Records for this task:
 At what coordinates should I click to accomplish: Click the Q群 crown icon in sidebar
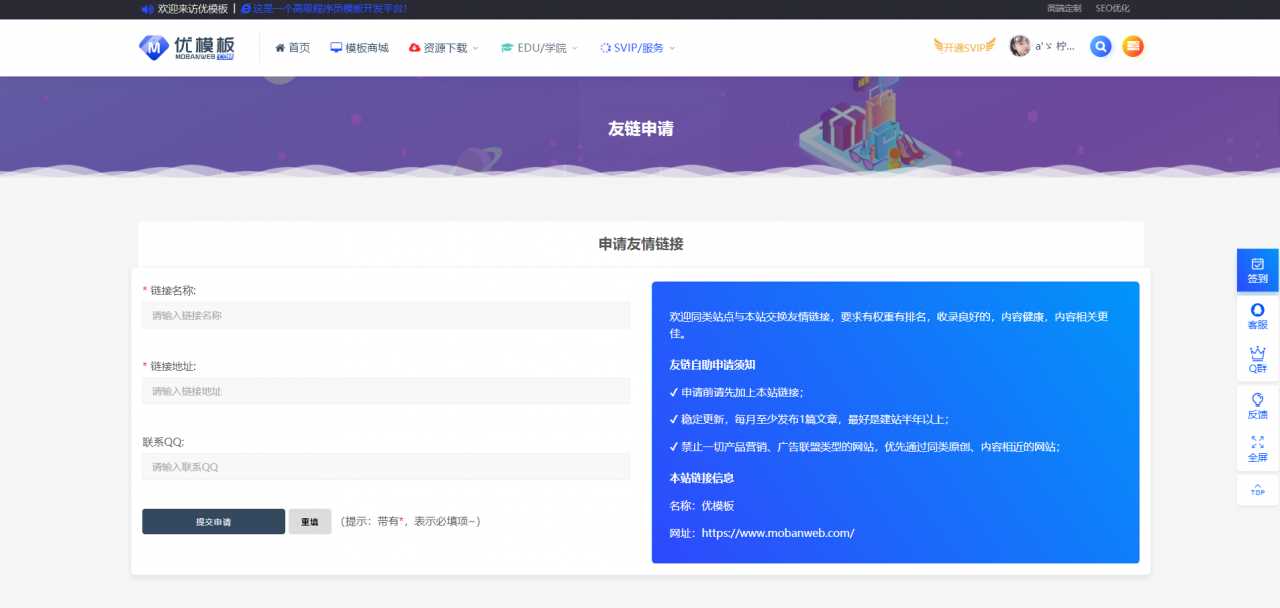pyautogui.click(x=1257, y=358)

* * *

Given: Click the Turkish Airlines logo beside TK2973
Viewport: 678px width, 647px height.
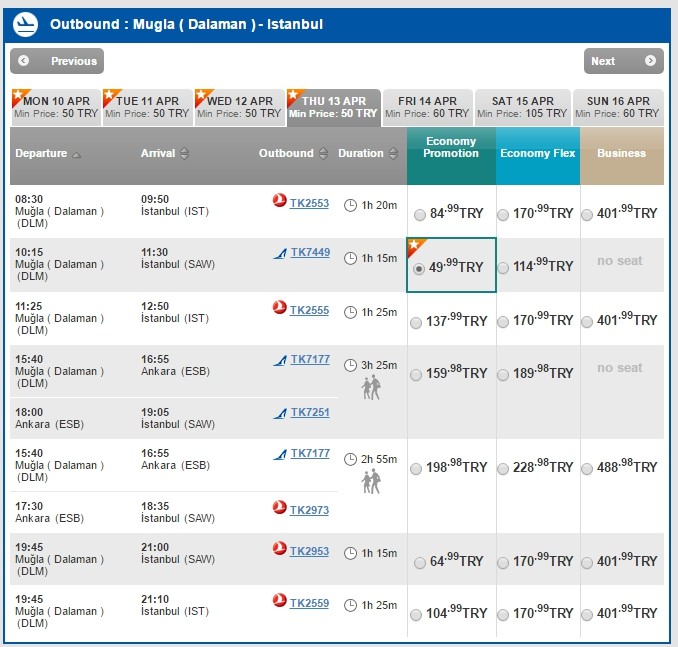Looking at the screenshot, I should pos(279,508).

Work instructions:
Convert the rows between the line containing "Given: Click the" and the line containing "Looking at the", inclusive, into a numbered list, leaving out blank lines and omitting the pictures.

Result below:
1. Given: Click the Turkish Airlines logo beside TK2973
2. Viewport: 678px width, 647px height.
3. Looking at the screenshot, I should pos(279,508).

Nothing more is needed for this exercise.